▸ Exercise text:
------------------------------------------------------------------------
4.4. Earnings Statement. To make generally available to its securityholders as soon as practicable, but in any event not later than eighteen (18) months after the effective date of the Registration Statement (as defined in Rule 158(c) under the Securities Act), an earnings statement of the Company (which need not be audited) complying with Section 11(a) of the Securities Act and the rules and regulations thereunder (including, at the option of the Company, Rule 158).

 

4.5. Use of Proceeds. The Company shall apply the net proceeds from the sale of the Shares sold by it in the manner described under the caption “Use of Proceeds” in the Prospectus.

 

4.6. Transfer Agent. The Company shall engage and maintain, at its expense, a registrar and transfer agent for the Common Stock.

 

4.7. Periodic Reporting Obligations. During the Prospectus Delivery Period, the Company shall file, on a timely basis, with the Commission and the Nasdaq National Market all reports and documents required to be filed under the Exchange Act in the manner and within the time periods required by the Exchange Act.
------------------------------------------------------------------------
▸ Dataset extract:
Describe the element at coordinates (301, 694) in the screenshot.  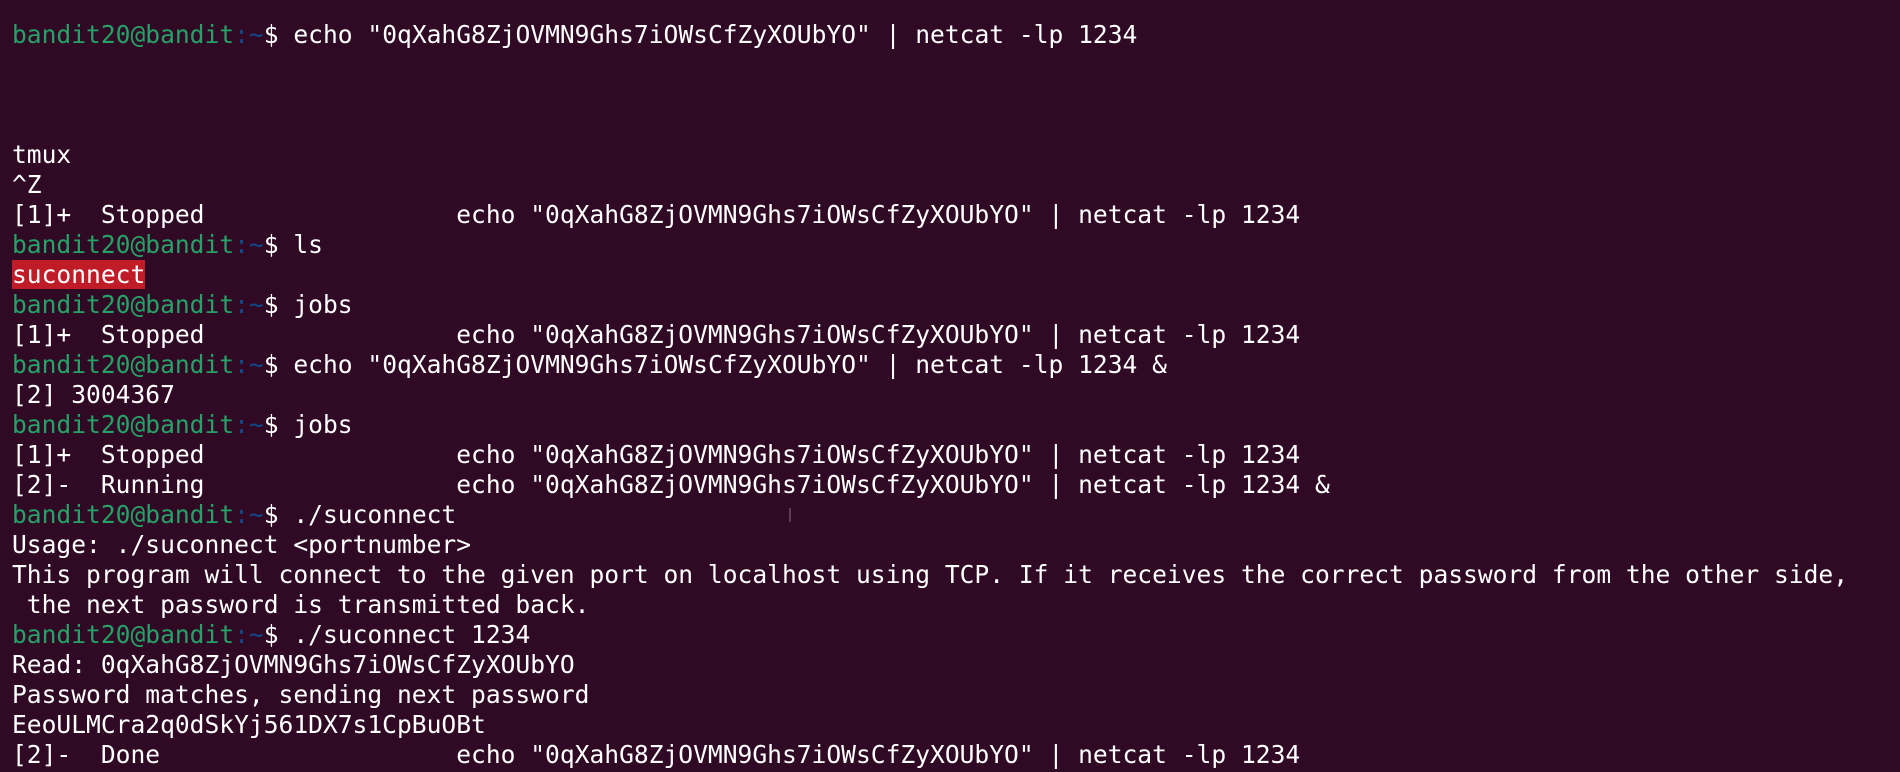
I see `output-line: Password matches, sending next password` at that location.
------------------------------------------------------------------------
▸ Work task A:
Answer these about the Company obligations excerpt:
(i) Within how many months after the effective date of the Registration Statement must the earnings statement be made generally available?
(ii) Under what caption in the Prospectus is the manner of applying the net proceeds described?
(iii) With which two bodies must the Company file reports during the Prospectus Delivery Period?
▸ Work task B: Duplicate a passage from the Company obligations excerpt: begin at the words "4.5. Use of" and stop after "in the Prospectus.".
▸ Work task C: What are the numbered section headings in the Company obligations excerpt? List every one with its number.

▸ Answer section A:
(i) Eighteen (18) months
(ii) "Use of Proceeds"
(iii) The Commission and the Nasdaq National Market

▸ Answer section B:
4.5. Use of Proceeds. The Company shall apply the net proceeds from the sale of the Shares sold by it in the manner described under the caption “Use of Proceeds” in the Prospectus.

▸ Answer section C:
4.4. Earnings Statement
4.5. Use of Proceeds
4.6. Transfer Agent
4.7. Periodic Reporting Obligations